You can have lechon any time of the year but the most obvious time of year for indulging in crispy pig skin is Christmas; you always hope that the party you're going to will have one. Even better? You wish and hope that a lechon will be magically gifted to you.
Guess what? My family was super lucky to receive such a roasted pig this Christmas. Our very own lechon was delivered to our door today courtesy of one of my Dad's clients. Yes, we were all super excited. We were actually supposed to receive the lechon on Thursday but for some reason it didn't arrive. So we waited. By end of Thursday we were all wondering. Where is the piggy? The piggy didn't arrive on Friday either. We were beginning to get worried. What if it got lost along the way? I guess I should mention at this point that the pig was coming from Cebu, a city south of Manila known for a different style of lechon. So here comes Saturday and we're still wondering where the piggie is and if it's coming at all. Finally, when my Dad picks me and Mum up from shopping he let us know that the piggie had arrived.

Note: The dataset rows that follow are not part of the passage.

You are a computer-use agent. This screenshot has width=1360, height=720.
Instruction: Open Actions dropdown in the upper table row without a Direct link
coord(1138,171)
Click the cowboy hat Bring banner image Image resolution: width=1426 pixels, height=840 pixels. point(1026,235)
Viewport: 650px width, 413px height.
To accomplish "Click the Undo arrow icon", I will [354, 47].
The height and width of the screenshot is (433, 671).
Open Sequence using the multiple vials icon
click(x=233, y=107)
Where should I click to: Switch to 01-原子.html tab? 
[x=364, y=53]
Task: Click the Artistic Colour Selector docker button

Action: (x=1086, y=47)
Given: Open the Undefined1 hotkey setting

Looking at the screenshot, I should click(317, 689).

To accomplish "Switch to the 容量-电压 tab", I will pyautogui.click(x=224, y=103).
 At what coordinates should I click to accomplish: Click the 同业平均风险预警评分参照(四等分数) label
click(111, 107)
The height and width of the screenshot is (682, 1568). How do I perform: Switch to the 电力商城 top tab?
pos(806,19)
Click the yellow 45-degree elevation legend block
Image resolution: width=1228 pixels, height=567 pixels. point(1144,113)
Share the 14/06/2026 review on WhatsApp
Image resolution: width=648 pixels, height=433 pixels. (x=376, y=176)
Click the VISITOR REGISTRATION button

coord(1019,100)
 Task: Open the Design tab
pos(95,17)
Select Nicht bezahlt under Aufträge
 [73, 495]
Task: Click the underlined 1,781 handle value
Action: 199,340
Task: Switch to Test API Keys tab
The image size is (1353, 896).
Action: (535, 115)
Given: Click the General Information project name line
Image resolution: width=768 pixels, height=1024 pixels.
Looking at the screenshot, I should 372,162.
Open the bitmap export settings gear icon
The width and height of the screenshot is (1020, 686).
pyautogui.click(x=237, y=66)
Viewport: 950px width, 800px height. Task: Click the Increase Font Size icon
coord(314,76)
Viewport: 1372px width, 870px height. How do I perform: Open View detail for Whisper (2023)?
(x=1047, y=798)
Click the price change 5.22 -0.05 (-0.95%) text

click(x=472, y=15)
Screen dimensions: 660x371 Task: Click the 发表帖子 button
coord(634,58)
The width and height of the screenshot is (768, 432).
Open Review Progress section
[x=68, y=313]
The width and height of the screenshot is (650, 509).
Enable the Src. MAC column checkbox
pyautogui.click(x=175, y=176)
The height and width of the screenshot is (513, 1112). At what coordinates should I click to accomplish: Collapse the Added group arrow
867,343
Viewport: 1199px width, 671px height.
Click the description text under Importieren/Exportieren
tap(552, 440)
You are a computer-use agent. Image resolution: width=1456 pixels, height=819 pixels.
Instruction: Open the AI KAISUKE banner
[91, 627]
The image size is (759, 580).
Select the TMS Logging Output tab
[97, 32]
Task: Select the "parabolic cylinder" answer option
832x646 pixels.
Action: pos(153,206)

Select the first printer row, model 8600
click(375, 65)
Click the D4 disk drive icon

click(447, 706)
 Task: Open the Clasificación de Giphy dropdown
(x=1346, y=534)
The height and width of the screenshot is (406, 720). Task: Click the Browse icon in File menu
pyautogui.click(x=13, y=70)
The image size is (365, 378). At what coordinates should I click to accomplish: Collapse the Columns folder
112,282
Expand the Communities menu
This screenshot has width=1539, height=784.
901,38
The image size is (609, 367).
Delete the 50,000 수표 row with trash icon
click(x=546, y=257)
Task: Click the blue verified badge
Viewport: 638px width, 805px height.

A word on this pig. This particular lechon comes from Cebu. A city known for the fabulous Shangri-La Mactan resort, lovely handicrafts and it's own style of lechon. The standard (but delicious) lechon is a full sized roasted pig and is served with a peppery sauce. The Cebu-style lechon is somewhat smaller, don't know why, and is saltier and doesn't have a sauce. Apparently, this is because the entire piggie is marinated in a sauce giving it its distinctive salty-goodness. I do believe that when Anthony Bourdain came to the Philippines to film "No Reservations" he had a Cebu lechon. Mmmmm good.
Enjoy the pics and no, we do not add an apple to the pig's mouth. I've never seen it done here. Ever.